**Problem description:** Your copy begins at the line with "Open the Журнал событий list icon" and runs through the end of the data below. Set down only those lines exactly, without pictures.

**Dataset content:**
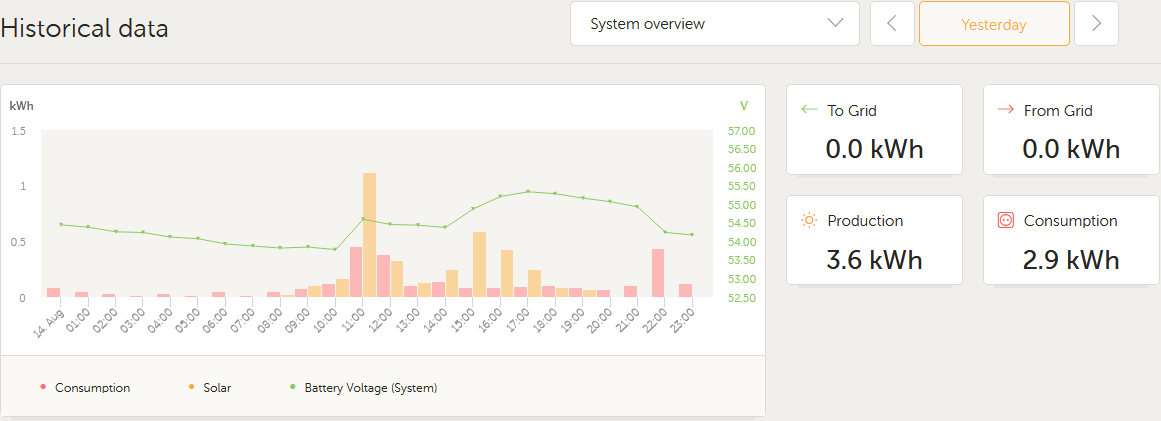Click the Consumption 2.9 kWh value

pos(1071,260)
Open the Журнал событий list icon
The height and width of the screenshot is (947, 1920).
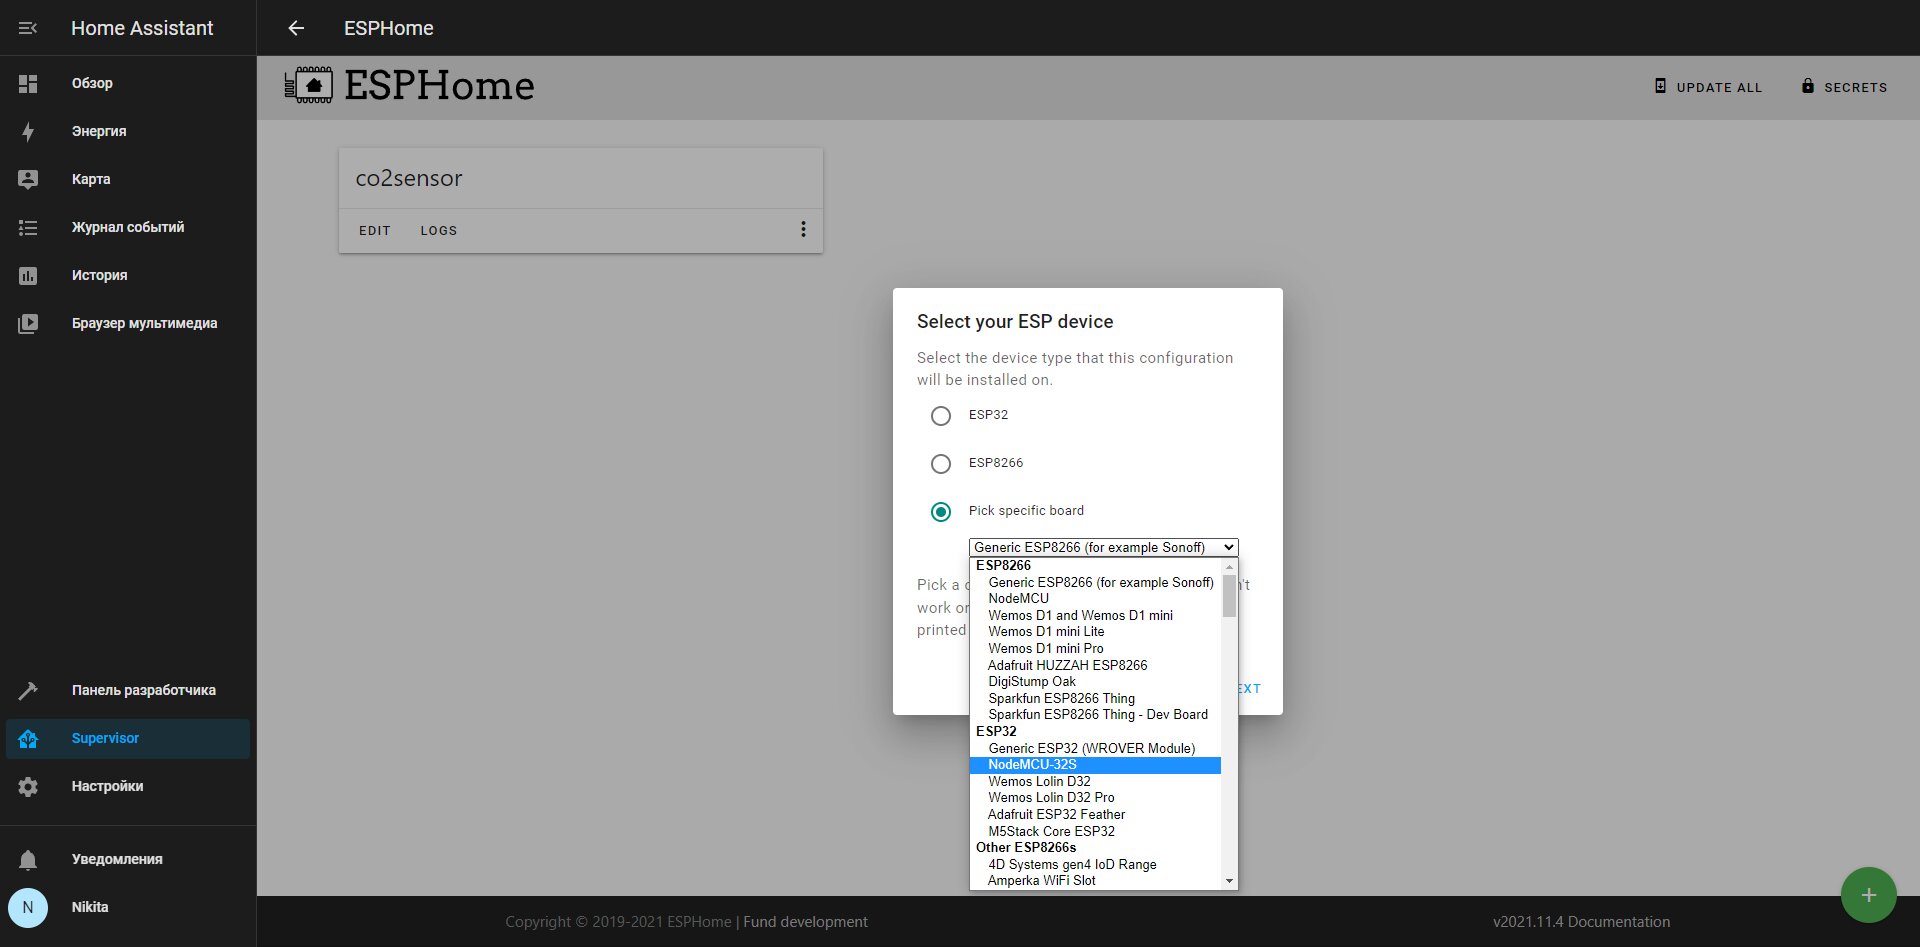pos(28,227)
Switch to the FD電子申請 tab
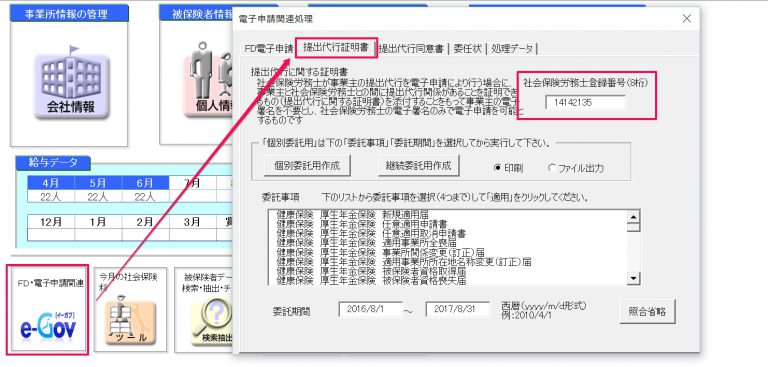Viewport: 768px width, 367px height. [x=268, y=49]
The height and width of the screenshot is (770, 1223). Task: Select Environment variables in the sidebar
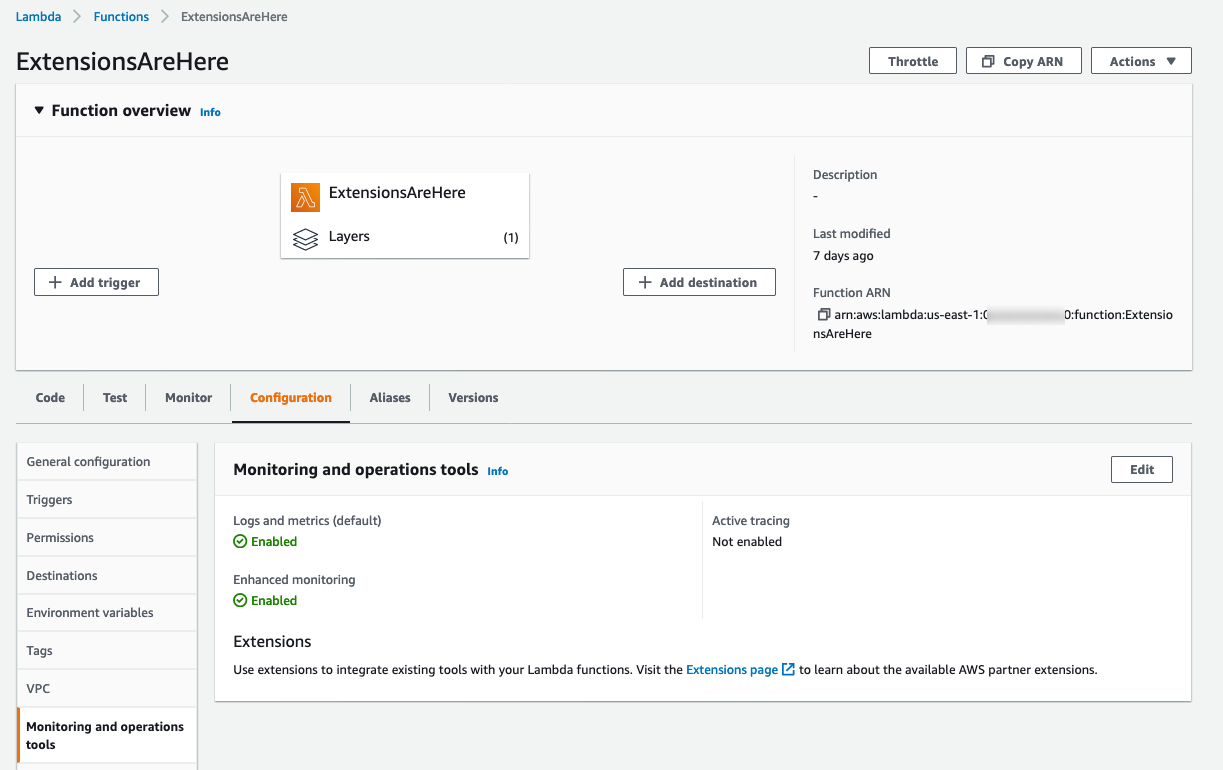(90, 613)
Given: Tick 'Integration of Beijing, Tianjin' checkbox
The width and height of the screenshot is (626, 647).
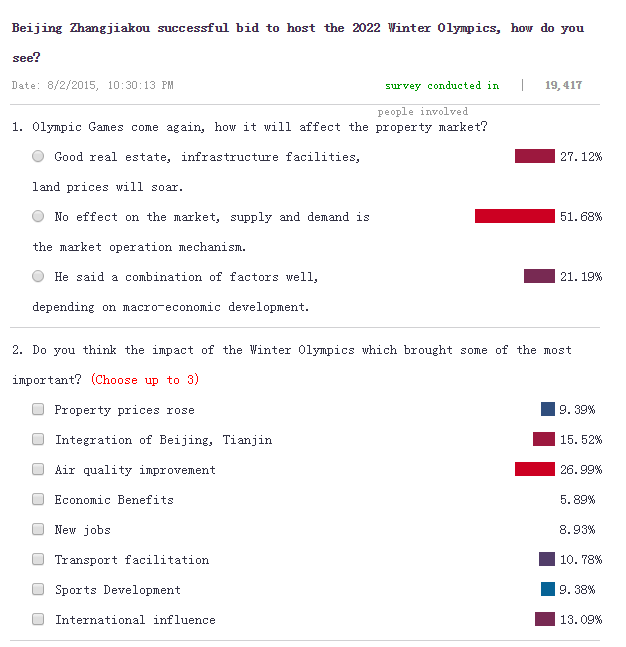Looking at the screenshot, I should tap(38, 439).
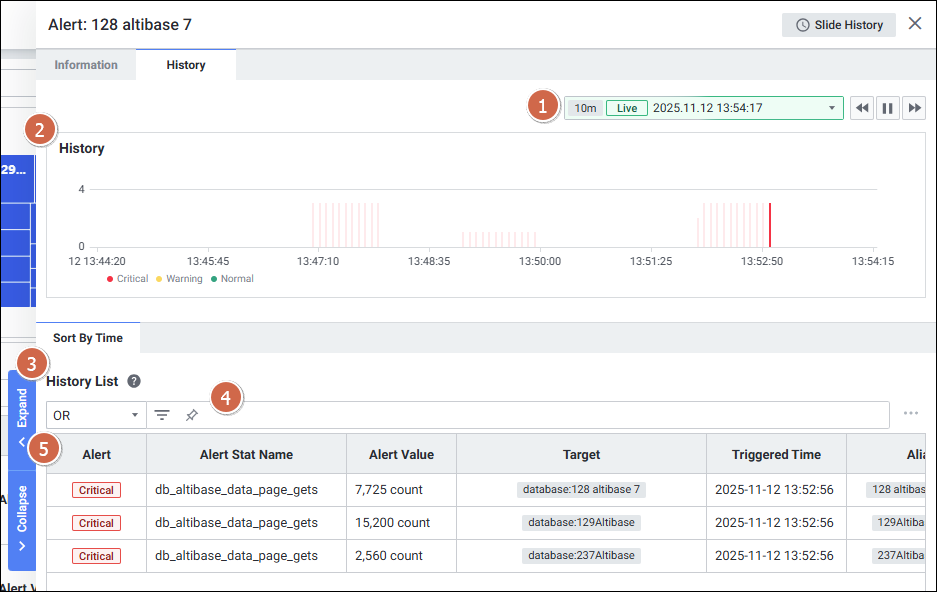Pause the live time updates

888,108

**Task solution:**
Open the Журнал событий list icon
The height and width of the screenshot is (947, 1920).
pos(28,227)
Switch to the FD電子申請 tab
Viewport: 768px width, 367px height. [x=268, y=49]
The height and width of the screenshot is (770, 1223). Task: Select Environment variables in the sidebar
(90, 613)
Given: Tick 'Integration of Beijing, Tianjin' checkbox
The width and height of the screenshot is (626, 647).
Looking at the screenshot, I should tap(38, 439).
Pause the live time updates

888,108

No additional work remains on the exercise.